Cutaneous lesions are the most common extrapulmonary manifestation of blastomycosis and tend to occur on exposed parts of the body. They may be verrucous with erythema and crusting or sometimes ulcerative. The lesions are usually painless. Blastomycosis has also been associated with erythema nodosum.

After the skin, the musculoskeletal and genitourinary systems are the most commonly affected organ systems, but lesions of blastomycosis can occur in virtually any organ. Abscesses can form in the subcutaneous tissue, but can also be found in the brain, skeletal system, prostate, heart, sinuses, and pituitary or adrenal glands.

Genitourinary infections are commonly asymptomatic but may present with dysuria, pyuria or hematuria and prostatitis and epidydimoorchitis in men. The central nervous system may also be infected and presents as meningitis or more commonly as an epidural or cranial abscess.

Specific endocrine abnormalities may appear in patients with blastomycosis. Adrenal insufficiency from gland destruction, thyroid infection and hypercalcemia have been reported.

Diagnosis

The "gold standard" for the diagnosis of blastomycosis is the visualization of the fungus in tissue or exudate, followed by cultures from sputum, tissues or other infected biological material. When identified, the presence of large single-budding yeast-forms is demonstrated on potassium hydroxide smears. Culture identification of Blastomyces dermatitides can be time-consuming, since the organism may take up to 30 days to grow on culture. For early identification of culture isolates, a specific DNA-probe has been developed and is a reliable confirmation of the diagnosis.

Serological tests are available, such as complement fixation, immunodiffusion tests and enzyme immunoassays, but are not very sensitive and therefore, cannot rule out the infection if negative. Skin testing with blastomycin is unfortunately no better as a diagnostic procedure.

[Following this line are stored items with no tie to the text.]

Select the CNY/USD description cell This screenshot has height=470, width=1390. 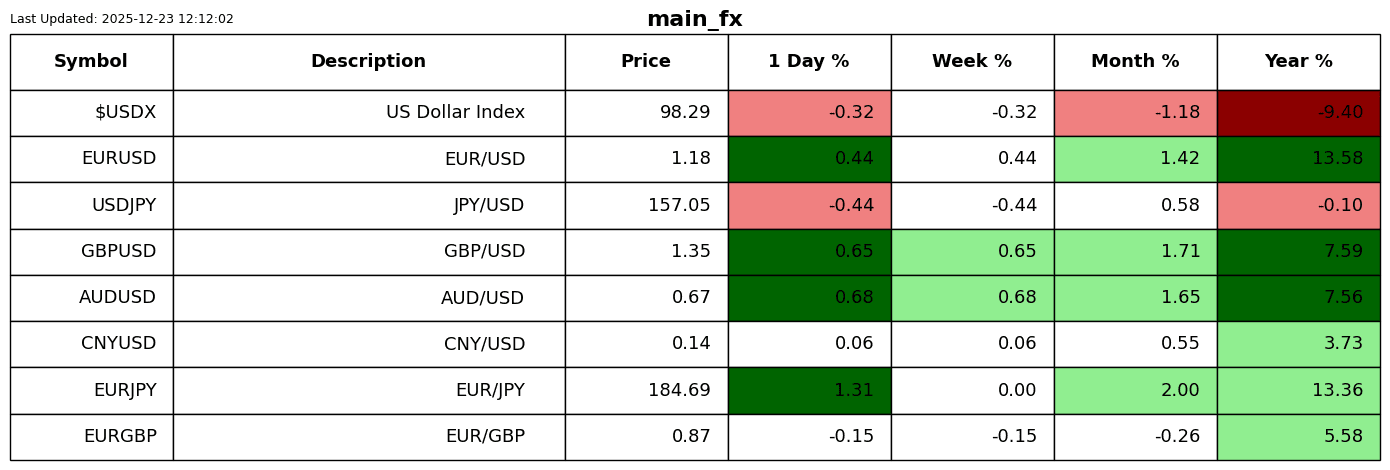pos(484,344)
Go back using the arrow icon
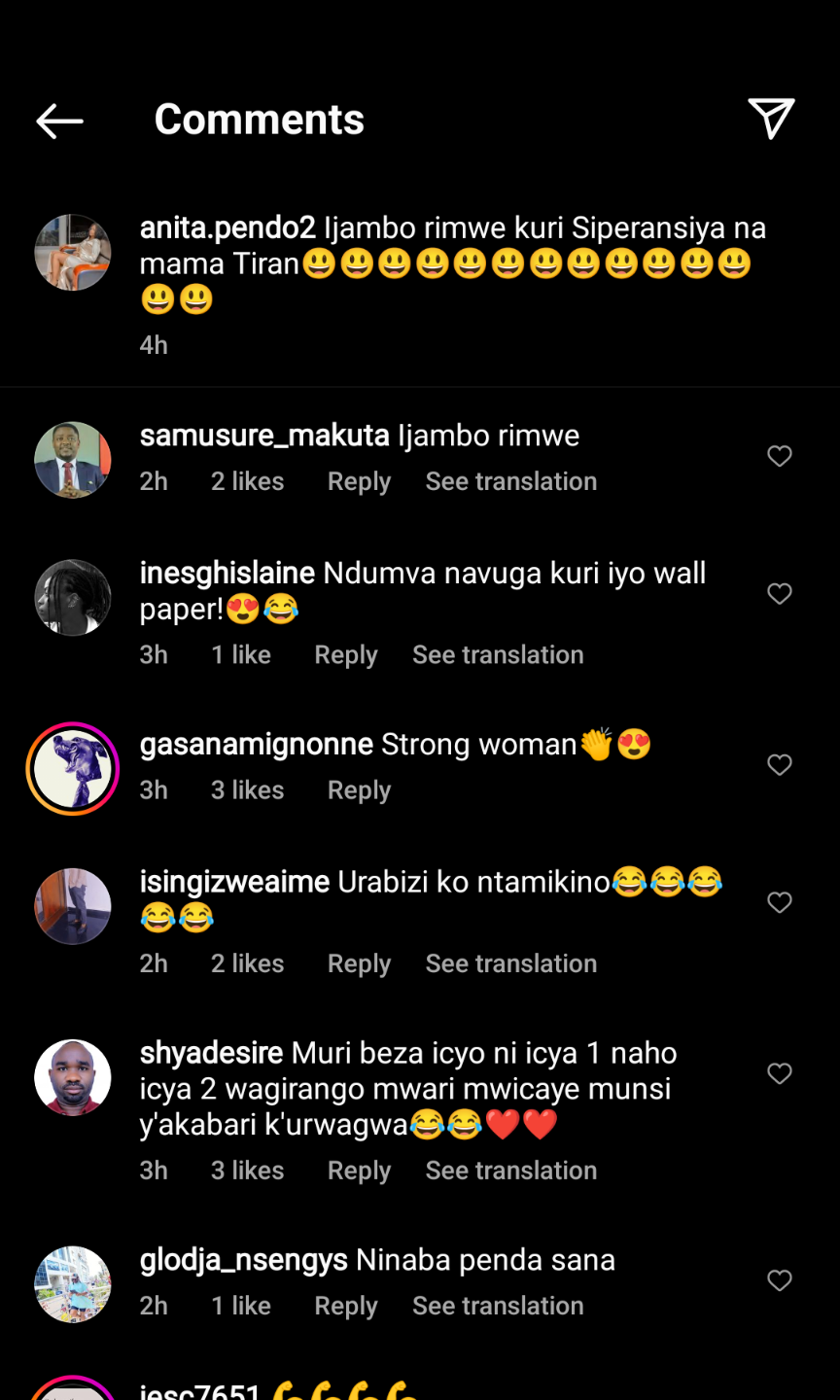The height and width of the screenshot is (1400, 840). click(59, 121)
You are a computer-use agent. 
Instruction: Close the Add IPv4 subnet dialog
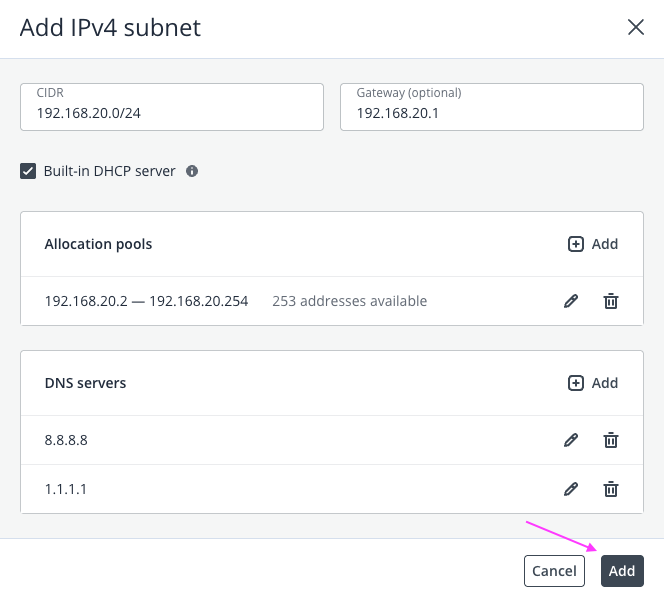click(635, 28)
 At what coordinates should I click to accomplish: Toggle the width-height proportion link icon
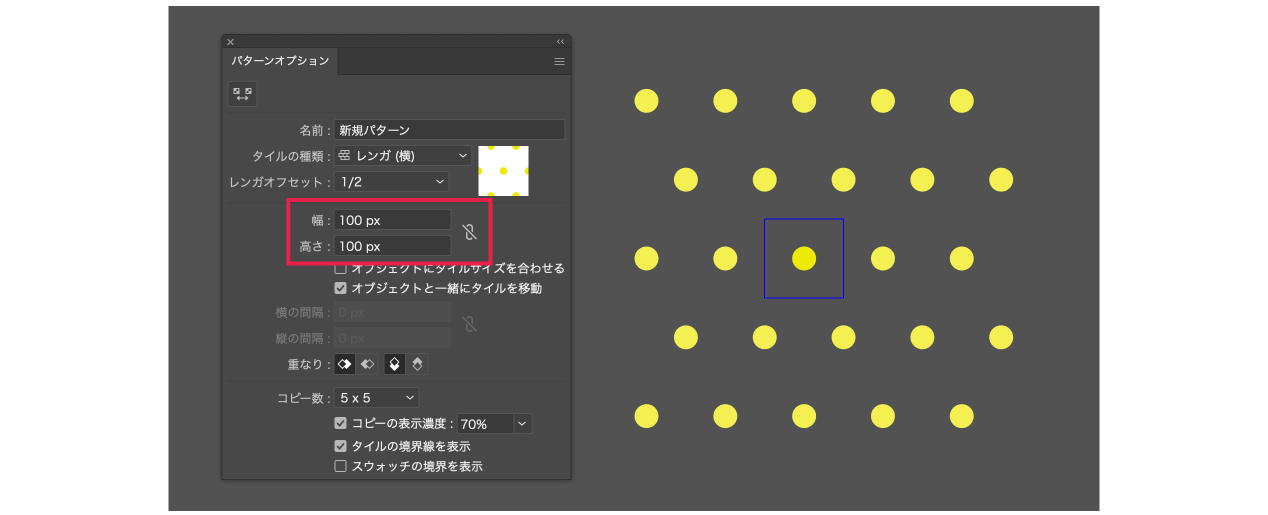(469, 232)
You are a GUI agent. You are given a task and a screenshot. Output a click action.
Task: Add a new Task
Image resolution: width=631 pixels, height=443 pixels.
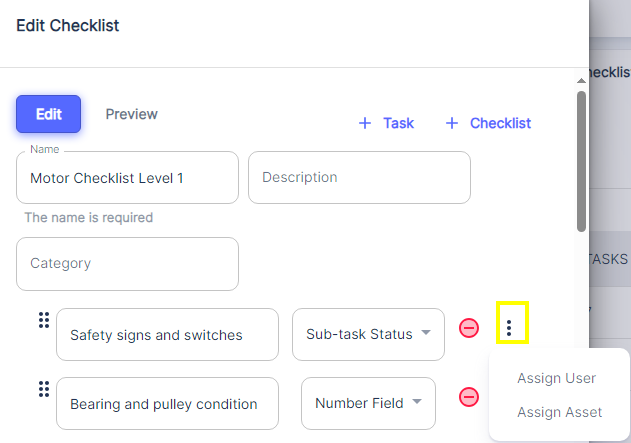pos(398,123)
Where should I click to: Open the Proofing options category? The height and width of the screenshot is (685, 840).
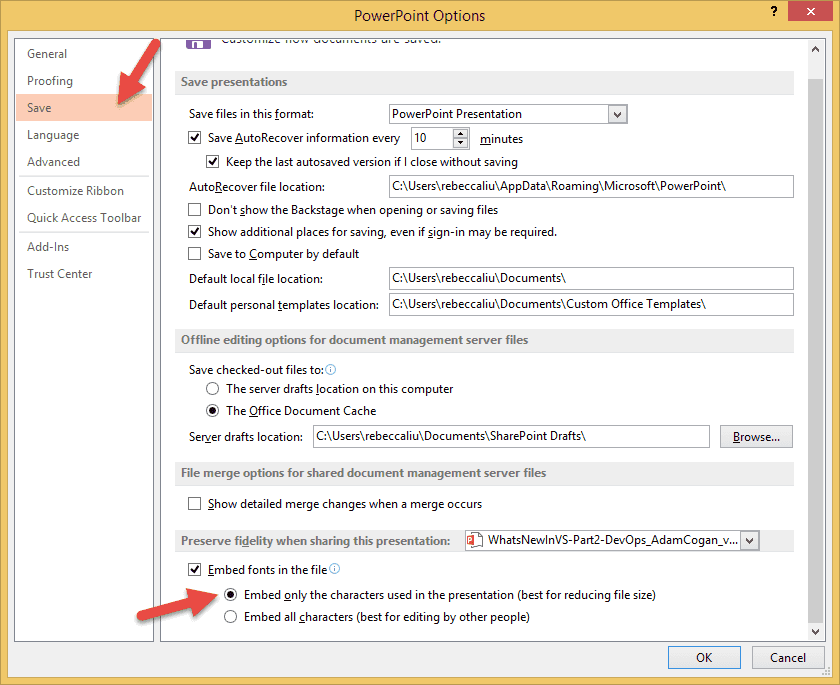coord(50,81)
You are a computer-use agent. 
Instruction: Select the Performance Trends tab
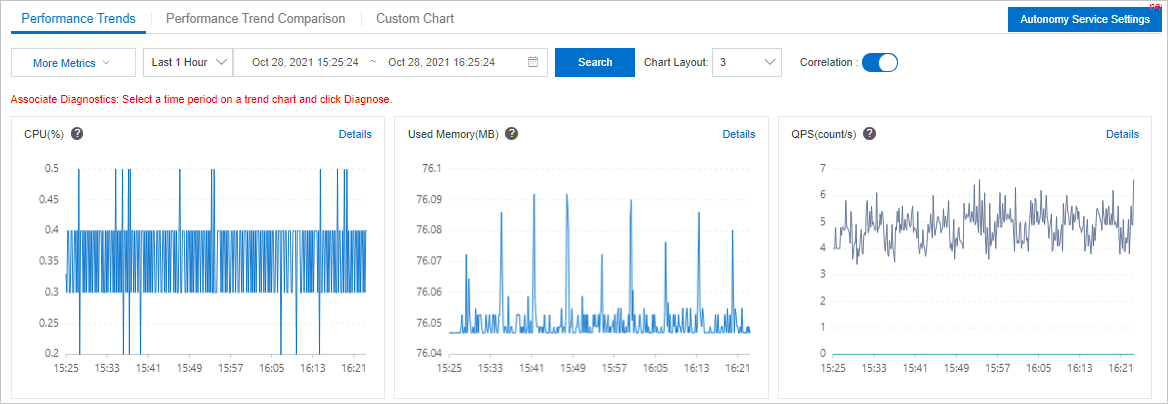[x=78, y=19]
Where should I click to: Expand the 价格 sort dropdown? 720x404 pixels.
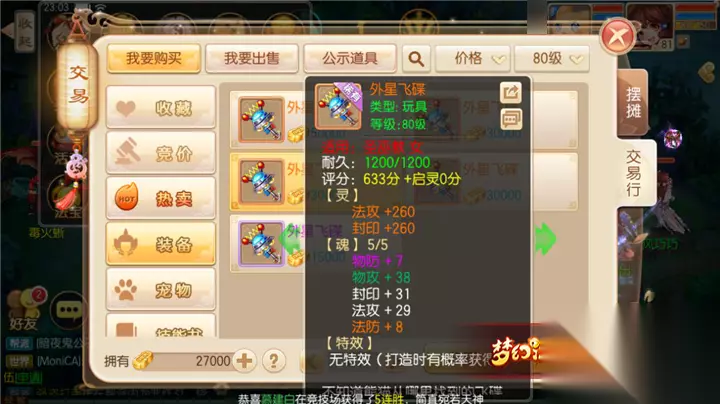point(472,59)
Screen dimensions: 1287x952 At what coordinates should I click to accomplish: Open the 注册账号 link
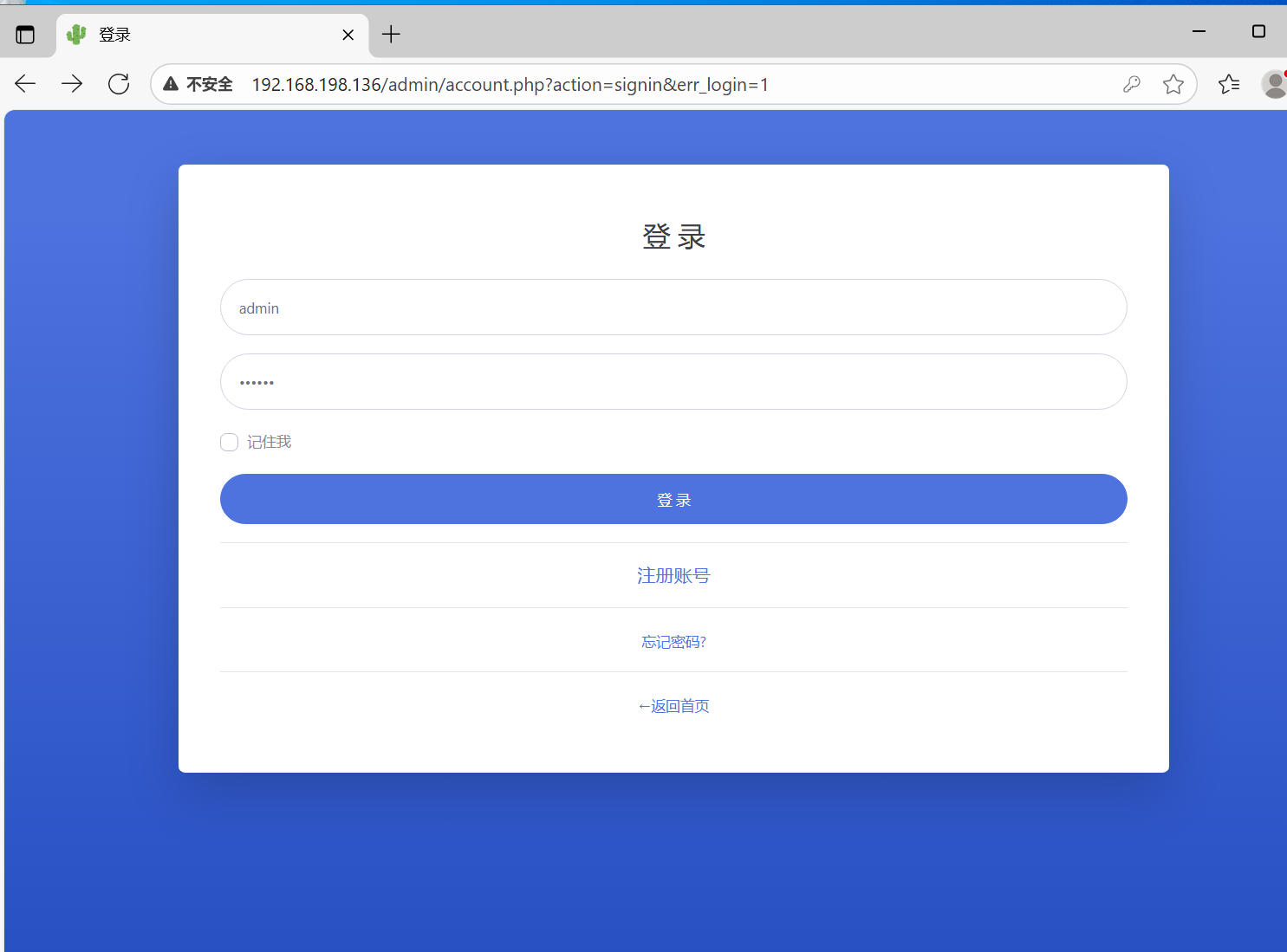coord(673,576)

In the pulmonary form of the disease, sputum cultures are often negative. The infection often becomes well localized in the lung, making the organism difficult to recover from sputum secretions. Occasionally, to obtain adequate specimens for culture or smears, bronchoscopy for bronchial washings, or even open lung biopsy must be performed. Since the history of the disease often suggest a carcinoma, the organism is sometimes identified with cytology smears. Skin lesions are more likely to yield a definitive diagnosis of blastomycosis than sputum secretions in a patient who presents with pulmonary and cutaneous symptoms.

Treatment

Amphotericin B is the drug of choice for severely immunocompromised patients and for patients with life threatening disease, central nervous system disease, or patients whose disease progresses while taking an oral azole. If the patient has an initial good response to amphotericin B they can be switched to a 6-month course of an oral agent, usually itraconazole at 200mg per day. Amphotericin B remains the drug of choice in children. Patients with mild to moderate pneumonia or skin lesions can be initiated on oral medications - usually itraconazole. This is preferred to ketoconazole as it has less GI side effects and is better absorbed.

Conclusion

Blastomycosis can present with a wide spectrum of clinical symptoms and signs, ranging from pneumonia, or mild cutaneous lesions to fulminant multi-organ involvement. The diagnosis of blastomycosis should be suspected in patients who fail to respond to customary treatment for community acquired pneumonia, when travel to an endemic area in the preceding months has been reported. To make a definitive diagnosis, occasionally invasive procedures such as bronchoscopy or open lung biopsy are required. The organism can be identified on smears or culture, but a DNA- probe is available for early confirmation of the diagnosis when suspected. Amphotericin B is the treatment of choice for seriously ill patients, but the oral agent itraconazole is used for treatment of patients with less fulminant involvement.